Stored records:

Content starts

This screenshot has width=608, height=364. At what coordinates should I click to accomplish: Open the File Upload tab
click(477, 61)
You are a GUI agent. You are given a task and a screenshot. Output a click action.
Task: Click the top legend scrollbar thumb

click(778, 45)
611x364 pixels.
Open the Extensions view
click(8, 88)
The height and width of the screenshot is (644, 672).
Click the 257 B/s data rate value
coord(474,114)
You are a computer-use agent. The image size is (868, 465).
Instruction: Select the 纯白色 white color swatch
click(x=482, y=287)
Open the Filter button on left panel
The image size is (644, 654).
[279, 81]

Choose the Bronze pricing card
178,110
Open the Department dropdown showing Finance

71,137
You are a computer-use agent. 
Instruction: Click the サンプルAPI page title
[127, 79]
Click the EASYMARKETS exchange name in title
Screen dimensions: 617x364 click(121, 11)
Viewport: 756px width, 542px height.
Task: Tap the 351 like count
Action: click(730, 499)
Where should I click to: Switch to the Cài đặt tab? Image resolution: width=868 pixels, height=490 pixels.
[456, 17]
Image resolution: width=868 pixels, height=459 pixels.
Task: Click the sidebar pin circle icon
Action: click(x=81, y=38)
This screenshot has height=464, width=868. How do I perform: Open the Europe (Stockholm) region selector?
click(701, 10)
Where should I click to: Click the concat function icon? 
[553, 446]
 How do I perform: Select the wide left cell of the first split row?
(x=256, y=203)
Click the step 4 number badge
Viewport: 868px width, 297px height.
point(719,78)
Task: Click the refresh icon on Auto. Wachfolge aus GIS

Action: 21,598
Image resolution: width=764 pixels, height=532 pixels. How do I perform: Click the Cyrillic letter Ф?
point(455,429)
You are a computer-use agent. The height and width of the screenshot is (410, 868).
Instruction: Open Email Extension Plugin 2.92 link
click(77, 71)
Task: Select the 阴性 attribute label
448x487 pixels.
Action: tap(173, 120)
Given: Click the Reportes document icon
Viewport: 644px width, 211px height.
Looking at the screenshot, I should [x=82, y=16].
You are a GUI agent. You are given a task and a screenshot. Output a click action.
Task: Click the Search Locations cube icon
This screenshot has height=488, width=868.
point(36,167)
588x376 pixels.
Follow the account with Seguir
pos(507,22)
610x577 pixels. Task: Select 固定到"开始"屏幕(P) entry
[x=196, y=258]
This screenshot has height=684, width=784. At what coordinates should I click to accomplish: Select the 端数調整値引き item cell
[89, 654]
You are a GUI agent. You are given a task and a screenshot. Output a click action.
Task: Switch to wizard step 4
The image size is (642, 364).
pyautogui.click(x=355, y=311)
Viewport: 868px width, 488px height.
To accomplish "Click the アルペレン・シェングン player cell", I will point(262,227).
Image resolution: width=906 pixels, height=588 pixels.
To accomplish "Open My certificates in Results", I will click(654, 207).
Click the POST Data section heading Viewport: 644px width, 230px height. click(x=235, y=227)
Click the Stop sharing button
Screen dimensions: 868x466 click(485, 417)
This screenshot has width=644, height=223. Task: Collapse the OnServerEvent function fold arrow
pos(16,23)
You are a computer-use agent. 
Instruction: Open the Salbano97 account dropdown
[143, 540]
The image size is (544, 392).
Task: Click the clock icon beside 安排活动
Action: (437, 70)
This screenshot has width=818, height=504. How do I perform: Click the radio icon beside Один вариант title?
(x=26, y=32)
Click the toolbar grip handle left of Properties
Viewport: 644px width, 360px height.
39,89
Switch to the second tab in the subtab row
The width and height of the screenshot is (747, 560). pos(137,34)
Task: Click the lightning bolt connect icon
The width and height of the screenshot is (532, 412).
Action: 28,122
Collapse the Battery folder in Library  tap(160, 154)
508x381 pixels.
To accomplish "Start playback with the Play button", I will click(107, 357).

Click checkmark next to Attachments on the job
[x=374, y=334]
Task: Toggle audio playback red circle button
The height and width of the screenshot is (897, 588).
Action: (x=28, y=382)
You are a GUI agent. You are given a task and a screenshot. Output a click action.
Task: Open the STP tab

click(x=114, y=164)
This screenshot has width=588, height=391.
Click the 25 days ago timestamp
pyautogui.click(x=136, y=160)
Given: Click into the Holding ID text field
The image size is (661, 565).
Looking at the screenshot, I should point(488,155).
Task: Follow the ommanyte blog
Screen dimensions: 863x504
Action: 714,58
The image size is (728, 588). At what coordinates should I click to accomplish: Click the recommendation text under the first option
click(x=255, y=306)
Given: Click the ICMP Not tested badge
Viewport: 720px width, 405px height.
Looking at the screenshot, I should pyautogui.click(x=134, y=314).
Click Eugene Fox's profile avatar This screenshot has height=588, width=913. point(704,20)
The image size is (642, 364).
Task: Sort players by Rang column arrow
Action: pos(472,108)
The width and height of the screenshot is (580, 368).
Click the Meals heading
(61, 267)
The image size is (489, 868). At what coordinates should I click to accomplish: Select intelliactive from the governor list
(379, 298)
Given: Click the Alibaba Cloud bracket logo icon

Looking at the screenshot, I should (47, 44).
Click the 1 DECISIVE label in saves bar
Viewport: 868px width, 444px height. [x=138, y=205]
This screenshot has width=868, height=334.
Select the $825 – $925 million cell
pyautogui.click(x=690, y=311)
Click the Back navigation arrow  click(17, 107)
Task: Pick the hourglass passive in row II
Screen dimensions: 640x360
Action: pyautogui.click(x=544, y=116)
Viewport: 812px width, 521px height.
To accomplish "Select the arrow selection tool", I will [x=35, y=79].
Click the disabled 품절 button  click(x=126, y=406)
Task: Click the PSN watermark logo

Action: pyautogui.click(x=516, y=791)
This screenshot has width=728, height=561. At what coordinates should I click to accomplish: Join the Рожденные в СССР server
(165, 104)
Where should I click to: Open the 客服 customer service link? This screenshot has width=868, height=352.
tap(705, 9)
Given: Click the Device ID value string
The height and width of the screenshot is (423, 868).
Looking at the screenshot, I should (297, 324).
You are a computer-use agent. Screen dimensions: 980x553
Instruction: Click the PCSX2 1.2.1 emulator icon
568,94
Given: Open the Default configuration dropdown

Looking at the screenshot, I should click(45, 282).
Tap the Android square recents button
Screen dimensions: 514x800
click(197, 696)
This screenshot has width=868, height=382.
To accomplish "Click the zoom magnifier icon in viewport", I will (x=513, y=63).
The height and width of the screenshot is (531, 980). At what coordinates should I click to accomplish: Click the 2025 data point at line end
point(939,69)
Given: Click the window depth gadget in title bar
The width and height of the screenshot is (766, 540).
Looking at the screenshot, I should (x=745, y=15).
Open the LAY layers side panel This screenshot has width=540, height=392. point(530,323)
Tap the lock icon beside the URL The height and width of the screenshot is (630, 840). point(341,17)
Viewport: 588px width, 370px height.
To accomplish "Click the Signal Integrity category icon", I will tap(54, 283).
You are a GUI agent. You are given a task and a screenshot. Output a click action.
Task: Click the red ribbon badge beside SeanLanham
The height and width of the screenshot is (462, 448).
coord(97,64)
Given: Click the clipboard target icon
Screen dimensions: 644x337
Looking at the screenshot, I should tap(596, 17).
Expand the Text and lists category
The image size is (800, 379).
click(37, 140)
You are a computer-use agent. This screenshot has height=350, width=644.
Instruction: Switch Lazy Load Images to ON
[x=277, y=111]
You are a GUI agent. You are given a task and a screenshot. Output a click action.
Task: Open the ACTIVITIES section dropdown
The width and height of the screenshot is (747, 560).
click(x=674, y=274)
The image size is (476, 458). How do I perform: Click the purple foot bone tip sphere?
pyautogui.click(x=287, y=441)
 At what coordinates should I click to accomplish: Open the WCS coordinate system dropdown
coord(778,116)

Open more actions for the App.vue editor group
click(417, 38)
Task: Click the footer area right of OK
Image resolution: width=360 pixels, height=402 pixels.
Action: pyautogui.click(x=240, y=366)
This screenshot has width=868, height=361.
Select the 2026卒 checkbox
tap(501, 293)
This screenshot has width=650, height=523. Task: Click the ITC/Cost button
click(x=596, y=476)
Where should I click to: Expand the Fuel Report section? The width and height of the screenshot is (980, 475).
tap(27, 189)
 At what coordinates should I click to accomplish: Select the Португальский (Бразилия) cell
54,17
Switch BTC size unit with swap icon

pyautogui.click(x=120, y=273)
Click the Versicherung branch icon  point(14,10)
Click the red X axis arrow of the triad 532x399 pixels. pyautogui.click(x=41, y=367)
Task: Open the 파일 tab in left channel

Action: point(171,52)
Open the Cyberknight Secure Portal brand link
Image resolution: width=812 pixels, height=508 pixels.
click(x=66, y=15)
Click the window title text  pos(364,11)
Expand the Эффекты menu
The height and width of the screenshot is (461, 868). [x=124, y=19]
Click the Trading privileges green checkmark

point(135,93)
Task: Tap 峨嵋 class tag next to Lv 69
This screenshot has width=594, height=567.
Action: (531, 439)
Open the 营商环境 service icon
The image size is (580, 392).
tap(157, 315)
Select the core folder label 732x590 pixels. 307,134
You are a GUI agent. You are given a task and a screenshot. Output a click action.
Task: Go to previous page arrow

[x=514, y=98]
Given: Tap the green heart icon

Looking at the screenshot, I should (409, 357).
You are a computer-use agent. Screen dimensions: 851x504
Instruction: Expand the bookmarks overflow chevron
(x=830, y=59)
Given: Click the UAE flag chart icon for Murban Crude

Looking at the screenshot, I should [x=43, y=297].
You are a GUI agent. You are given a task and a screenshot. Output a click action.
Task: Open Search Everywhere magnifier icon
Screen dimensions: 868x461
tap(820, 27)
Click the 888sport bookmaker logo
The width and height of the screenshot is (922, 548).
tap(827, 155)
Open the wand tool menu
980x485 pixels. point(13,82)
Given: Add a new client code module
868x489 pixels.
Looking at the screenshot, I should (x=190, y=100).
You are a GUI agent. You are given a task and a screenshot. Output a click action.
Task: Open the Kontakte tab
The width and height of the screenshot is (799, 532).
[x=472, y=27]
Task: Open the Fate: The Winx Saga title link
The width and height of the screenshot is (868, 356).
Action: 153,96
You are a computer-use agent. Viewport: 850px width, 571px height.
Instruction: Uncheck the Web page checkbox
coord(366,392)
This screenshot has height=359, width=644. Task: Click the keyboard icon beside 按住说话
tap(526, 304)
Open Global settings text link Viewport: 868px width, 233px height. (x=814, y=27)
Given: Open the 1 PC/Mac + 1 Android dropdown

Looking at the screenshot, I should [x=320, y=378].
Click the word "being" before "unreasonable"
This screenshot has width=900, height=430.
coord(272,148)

Content ends

Task to complete:
Set down precisely the lines above between the line holding "Instruction: Click the サンプルAPI page title" and the line holding "Click the POST", inclusive, and nothing beyond them.

Answer below:
Instruction: Click the サンプルAPI page title
[127, 79]
Click the EASYMARKETS exchange name in title
Screen dimensions: 617x364 click(121, 11)
Viewport: 756px width, 542px height.
Task: Tap the 351 like count
Action: click(730, 499)
Where should I click to: Switch to the Cài đặt tab? Image resolution: width=868 pixels, height=490 pixels.
[456, 17]
Image resolution: width=868 pixels, height=459 pixels.
Task: Click the sidebar pin circle icon
Action: click(x=81, y=38)
This screenshot has height=464, width=868. How do I perform: Open the Europe (Stockholm) region selector?
click(701, 10)
Where should I click to: Click the concat function icon? 
[553, 446]
 How do I perform: Select the wide left cell of the first split row?
(x=256, y=203)
Click the step 4 number badge
Viewport: 868px width, 297px height.
point(719,78)
Task: Click the refresh icon on Auto. Wachfolge aus GIS

Action: 21,598
Image resolution: width=764 pixels, height=532 pixels. How do I perform: Click the Cyrillic letter Ф?
point(455,429)
You are a computer-use agent. The height and width of the screenshot is (410, 868).
Instruction: Open Email Extension Plugin 2.92 link
click(77, 71)
Task: Select the 阴性 attribute label
448x487 pixels.
Action: tap(173, 120)
Given: Click the Reportes document icon
Viewport: 644px width, 211px height.
Looking at the screenshot, I should [x=82, y=16].
You are a GUI agent. You are given a task and a screenshot. Output a click action.
Task: Click the Search Locations cube icon
This screenshot has height=488, width=868.
point(36,167)
588x376 pixels.
Follow the account with Seguir
pos(507,22)
610x577 pixels. Task: Select 固定到"开始"屏幕(P) entry
[x=196, y=258]
This screenshot has height=684, width=784. At what coordinates should I click to accomplish: Select the 端数調整値引き item cell
[89, 654]
You are a GUI agent. You are given a task and a screenshot. Output a click action.
Task: Switch to wizard step 4
The image size is (642, 364).
pyautogui.click(x=355, y=311)
Viewport: 868px width, 488px height.
To accomplish "Click the アルペレン・シェングン player cell", I will point(262,227).
Image resolution: width=906 pixels, height=588 pixels.
To accomplish "Open My certificates in Results", I will click(654, 207).
Click the POST Data section heading Viewport: 644px width, 230px height. click(x=235, y=227)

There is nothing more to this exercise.